Colton Harris-Moore will have to serve out the remaining months of his federal probation after a federal court judge found the  convicted burglar and airplane thief tried to go around his probation officer in asking the court to allow him to travel freely to visit friends in Europe and Asia and accept out-of-state jobs as a motivational speaker.

U.S. District Court Judge Richard Jones ruled Friday that Harris-Moore didn’t follow the usual procedure to ask permission to travel outside Western Washington, but instead filed a court motion to end his probation early.

In April, Harris-Moore — who gained worldwide notoriety as the “Barefoot Bandit” for a two-year crime spree that ended in the Bahamas nearly a decade ago — had asked Jones to terminate his three-year term on federal probation, which is set to expire in September.

His attorney, Colleen Hartl, argued in court documents that it’s a waste of resources to continue Harris-Moore’s probation and that his probation officer told him he was being treated differently because of his fame. She wrote that Harris-Moore asked to move to Arizona last year, it took months for his probation officer to deny that request, and a prospective business partner balked at being forced to disclose financial information to the government.

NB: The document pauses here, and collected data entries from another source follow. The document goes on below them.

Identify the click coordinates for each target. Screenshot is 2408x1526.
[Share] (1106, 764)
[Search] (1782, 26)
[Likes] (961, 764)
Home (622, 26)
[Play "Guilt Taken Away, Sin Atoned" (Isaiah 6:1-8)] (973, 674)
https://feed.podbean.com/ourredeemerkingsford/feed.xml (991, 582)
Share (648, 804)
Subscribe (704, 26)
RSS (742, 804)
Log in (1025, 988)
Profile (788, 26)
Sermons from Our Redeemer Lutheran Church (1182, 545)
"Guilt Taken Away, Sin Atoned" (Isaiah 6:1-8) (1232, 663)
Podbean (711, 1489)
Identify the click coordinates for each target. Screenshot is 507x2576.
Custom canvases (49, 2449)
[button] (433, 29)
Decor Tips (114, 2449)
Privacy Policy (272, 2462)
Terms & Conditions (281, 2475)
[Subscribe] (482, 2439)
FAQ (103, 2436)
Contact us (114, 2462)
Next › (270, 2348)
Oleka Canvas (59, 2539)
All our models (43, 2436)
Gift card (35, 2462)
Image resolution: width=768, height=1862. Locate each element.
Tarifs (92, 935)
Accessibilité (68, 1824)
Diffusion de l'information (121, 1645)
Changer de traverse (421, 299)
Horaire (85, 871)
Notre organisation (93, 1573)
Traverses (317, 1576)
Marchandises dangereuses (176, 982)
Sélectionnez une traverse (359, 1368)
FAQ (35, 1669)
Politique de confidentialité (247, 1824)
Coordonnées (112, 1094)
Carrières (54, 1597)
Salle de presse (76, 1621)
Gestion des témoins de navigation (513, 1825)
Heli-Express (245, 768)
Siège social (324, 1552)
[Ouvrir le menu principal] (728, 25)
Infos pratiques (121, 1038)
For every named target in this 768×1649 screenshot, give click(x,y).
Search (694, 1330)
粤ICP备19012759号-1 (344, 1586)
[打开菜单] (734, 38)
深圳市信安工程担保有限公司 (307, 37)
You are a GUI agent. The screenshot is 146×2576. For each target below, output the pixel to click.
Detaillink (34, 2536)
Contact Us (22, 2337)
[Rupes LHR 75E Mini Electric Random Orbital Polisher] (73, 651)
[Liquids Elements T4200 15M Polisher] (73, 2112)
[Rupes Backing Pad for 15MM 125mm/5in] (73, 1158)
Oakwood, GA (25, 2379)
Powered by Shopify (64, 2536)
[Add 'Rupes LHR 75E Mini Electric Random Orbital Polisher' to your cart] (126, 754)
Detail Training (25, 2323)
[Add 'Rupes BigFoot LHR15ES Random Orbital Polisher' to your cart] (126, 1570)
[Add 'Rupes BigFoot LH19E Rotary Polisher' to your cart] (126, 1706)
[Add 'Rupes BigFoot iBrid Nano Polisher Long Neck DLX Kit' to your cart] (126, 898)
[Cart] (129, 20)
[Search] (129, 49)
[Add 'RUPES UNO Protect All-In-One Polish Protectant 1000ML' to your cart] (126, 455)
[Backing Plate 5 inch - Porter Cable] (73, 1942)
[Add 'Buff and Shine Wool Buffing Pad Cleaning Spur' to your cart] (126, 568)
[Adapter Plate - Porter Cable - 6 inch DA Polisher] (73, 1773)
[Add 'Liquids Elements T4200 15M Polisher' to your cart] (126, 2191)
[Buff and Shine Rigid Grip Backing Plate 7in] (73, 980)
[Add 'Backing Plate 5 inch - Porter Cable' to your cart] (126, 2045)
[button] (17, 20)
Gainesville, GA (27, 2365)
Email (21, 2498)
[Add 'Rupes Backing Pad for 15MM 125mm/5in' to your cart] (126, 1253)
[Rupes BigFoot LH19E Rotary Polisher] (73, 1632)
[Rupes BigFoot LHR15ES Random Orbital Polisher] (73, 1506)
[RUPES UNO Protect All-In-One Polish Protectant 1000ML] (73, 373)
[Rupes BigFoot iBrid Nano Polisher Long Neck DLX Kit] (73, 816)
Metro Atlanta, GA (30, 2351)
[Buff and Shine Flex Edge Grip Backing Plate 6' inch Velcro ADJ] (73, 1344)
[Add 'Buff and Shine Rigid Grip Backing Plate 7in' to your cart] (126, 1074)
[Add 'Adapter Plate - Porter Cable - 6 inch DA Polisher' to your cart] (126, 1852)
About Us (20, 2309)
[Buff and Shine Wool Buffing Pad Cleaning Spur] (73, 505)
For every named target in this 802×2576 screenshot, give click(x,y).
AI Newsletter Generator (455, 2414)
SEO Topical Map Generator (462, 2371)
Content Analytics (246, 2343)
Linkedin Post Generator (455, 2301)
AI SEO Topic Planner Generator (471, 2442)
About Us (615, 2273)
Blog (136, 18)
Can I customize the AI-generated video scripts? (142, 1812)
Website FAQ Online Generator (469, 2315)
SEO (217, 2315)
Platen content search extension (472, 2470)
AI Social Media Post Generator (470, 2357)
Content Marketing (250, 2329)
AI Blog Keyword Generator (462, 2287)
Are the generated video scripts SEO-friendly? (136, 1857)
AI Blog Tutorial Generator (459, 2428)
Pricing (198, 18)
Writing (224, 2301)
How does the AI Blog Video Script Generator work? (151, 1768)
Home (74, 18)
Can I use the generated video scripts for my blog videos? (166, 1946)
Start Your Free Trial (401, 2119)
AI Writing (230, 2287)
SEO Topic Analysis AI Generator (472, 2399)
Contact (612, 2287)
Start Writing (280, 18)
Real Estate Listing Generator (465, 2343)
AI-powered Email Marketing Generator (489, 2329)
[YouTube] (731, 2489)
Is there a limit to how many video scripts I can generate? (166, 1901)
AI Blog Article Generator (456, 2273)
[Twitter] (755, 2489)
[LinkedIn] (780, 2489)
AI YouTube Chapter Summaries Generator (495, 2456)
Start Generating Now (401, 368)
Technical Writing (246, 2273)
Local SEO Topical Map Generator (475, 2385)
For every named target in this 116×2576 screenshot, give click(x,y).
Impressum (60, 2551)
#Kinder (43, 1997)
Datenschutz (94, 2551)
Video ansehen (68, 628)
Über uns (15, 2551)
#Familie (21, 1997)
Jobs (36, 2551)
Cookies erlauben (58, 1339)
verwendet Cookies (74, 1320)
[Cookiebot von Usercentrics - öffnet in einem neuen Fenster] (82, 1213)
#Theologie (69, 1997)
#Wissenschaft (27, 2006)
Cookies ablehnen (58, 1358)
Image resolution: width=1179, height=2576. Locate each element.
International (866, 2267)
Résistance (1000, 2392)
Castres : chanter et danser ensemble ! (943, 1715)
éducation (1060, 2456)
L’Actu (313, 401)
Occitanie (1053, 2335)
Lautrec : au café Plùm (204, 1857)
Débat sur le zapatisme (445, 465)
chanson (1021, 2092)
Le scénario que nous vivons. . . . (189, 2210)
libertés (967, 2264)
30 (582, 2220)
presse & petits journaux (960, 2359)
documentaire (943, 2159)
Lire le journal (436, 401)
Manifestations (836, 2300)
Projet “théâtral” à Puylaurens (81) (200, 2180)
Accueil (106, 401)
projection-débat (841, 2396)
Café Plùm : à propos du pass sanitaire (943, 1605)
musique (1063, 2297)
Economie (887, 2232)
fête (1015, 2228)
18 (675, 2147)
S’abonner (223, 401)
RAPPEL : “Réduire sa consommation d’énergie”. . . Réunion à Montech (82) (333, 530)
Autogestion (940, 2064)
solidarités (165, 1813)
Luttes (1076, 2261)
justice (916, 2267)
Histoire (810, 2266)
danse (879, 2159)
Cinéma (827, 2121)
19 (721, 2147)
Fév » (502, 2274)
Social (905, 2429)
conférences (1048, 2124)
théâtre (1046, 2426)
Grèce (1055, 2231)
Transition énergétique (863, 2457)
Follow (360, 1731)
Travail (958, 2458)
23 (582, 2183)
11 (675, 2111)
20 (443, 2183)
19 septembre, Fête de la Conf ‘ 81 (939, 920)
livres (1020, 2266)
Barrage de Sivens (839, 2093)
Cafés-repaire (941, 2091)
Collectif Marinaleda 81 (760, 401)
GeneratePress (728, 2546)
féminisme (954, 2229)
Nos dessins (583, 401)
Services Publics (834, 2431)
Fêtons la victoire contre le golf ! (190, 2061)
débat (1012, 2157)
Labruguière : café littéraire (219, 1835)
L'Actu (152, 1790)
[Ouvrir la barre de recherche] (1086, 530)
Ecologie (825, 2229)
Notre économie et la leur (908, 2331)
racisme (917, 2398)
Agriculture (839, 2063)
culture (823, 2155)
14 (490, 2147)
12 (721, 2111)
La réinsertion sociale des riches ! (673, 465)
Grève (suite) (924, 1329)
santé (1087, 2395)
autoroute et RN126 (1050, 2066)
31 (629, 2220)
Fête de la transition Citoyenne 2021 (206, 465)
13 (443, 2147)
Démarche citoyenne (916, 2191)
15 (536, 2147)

But Assistant U.S. Attorney Michael Dion wrote in his response that the statements Harris-Moore attributed to his probation officer weren’t true. Dion noted the request to move to Arizona was made in 2016, and was a request to transfer his supervision, a more complicated request than asking to travel outside Western Washington. The move was denied a month later because Harris-Moore doesn’t have any ties to that state, had never visited and doesn’t have any relatives there, Dion wrote. He reiterated that Harris-Moore had never asked permission to travel while on probation for vacations or speaking engagements.

Harris-Moore, 28, formerly of Camano Island, was sentenced to 6 ½ years in prison and three years of supervised release in 2010 after a two-year crime spree wrecking cars, crash-landing three stolen airplanes and committing dozens of thefts and burglaries. At many of his crime scenes, Harris-Moore often left a sketched bare footprint as a signature, earning him his moniker, worldwide media attention and a social-media following as a cult hero.


His string of crimes — which included stealing an assault rifle from a police car — began when he escaped from a juvenile halfway house in 2008 and came to an end when his getaway boat got stuck on a sandbar in the Bahamas in July 2010. Two weeks before he surrendered to police in a hail of gunfire, he’d flown to the archipelago and crash-landed a plane stolen from an airport in Indiana.

Hartl argued Harris-Moore is trying to move beyond his Barefoot Bandit persona:

“The ‘Barefoot Bandit’ has not been his identity or reality for over 10 years. The ‘Barefoot Bandit’ is gone,” Hartl wrote.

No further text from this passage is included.